B. Substantive Unconscionability
“Substantive unconscionability looks beyond the circumstances of contract formation and considers the fairness of an agreement’s actual terms focusing on whether the contract will create unfair or one-sided results. Substantively unconscionable contractual clauses reallocate risks in an objectively unreasonable or unexpected manner.” (Ramirez, supra, 16 Cal.5th at p. 493, internal punctuation and citations omitted; see also Vo v. Technology Credit Union (2025) 108 Cal.App.5th 632, 641.)
The test is whether the terms impair the integrity of the bargaining process or otherwise contravene public policy, or the terms “attempt to alter in an impermissible manner fundamental duties otherwise imposed by the law” or “negate the reasonable expectations of the nondrafting party.” (Sonic-Calabasas A., Inc. v. Moreno (2013) 57 Cal.4th 1109, 1145.)
Plaintiffs contend the Agreement is substantively unconscionable because it waives non-waivable PAGA claims, because its definition of covered disputes is overbroad and nonmutual, and because its “Excluded Claims” provision bars any monetary recovery through administrative proceedings. (Opposition, pp. 7–10.)
Here, because the procedural showing is low, Plaintiffs must make a strong showing of substantive unconscionability. (OTO, supra, 8 Cal.5th at p. 126.) They do not. The waiver is not one-sided. As explained above, the Agreement preserves representative PAGA claims for court and does not waive PAGA penalties. (Reply, pp. 2–3.)
The definition of covered disputes is not unlawfully overbroad. It reaches only disputes arising out of employment. It does not bind Plaintiffs for life and does not cover non-employment claims. It is therefore distinguishable from Cook v. University of Southern California (2024) 102 Cal.App.5th 312. (Reply, pp. 5–6.) In addition, the obligation to arbitrate is mutual.
Plaintiffs raise legitimate concerns regarding the “Excluded Claims” provision. That provision preserves access to administrative agencies but states that an employee may not seek or receive monetary compensation from such proceedings. (Opposition, pp. 8–9.)
Even assuming this provision is substantively unconscionable, it does not defeat the motion, because it is severable. California law strongly prefers severing a single offending term and enforcing the balance of the agreement. (Ramirez, supra, 16 Cal.5th at p. 513.) The central purpose of the Agreement is to arbitrate employment disputes on an individual basis, and that purpose is not tainted by the “Excluded Claims” provision, which is collateral and may be excised without reformation. (Id. at pp. 515–516.)

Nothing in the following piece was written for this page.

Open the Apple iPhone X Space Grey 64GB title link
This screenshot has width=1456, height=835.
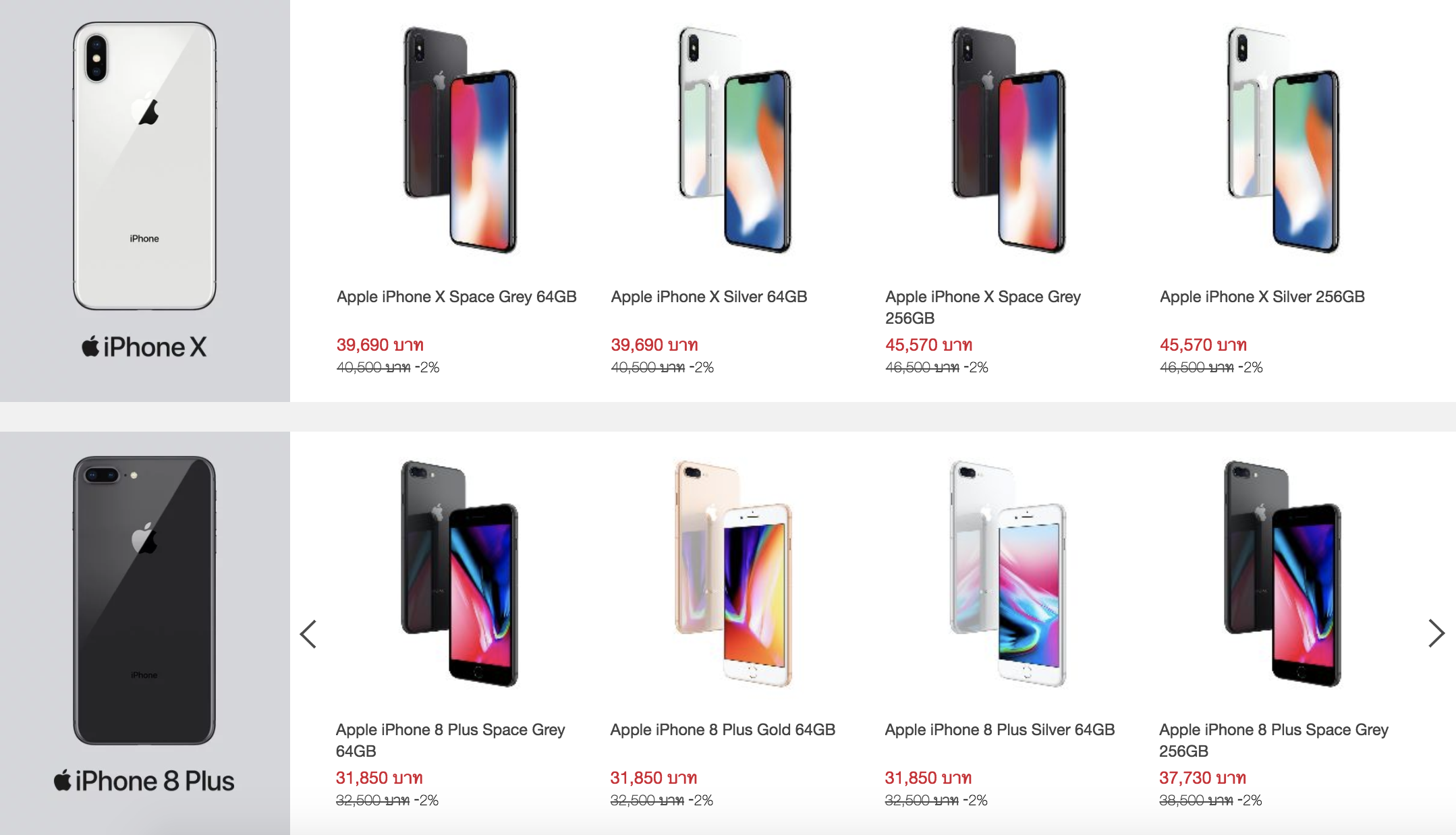point(457,297)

The Agreement contains a severability clause, and the interests of justice favor severance. (Reply, pp. 9–10.) The Court severs the “Excluded Claims” provision to the extent it limits any statutory monetary remedy and enforces the balance of the Agreement. The Court finds that the Agreement, as enforced, is not unconscionable.
VI.
Conclusion
For the reasons stated, the Court GRANTS IN PART and DENIES IN PART the motion to compel arbitration. The Court compels each Plaintiff’s individual claims to arbitration. The Court STAYS the non-individual, representative claims pending the completion of the arbitrations.
Case Management Conference July 15, 2026 at 2:30 p.m. is VACATED. Further Case Management Conference for review pending arbitration is set on February 24, 2027 at 2:30 p.m. Defendant shall prepare the order in accordance with California Rules of Court, rule 3.1312.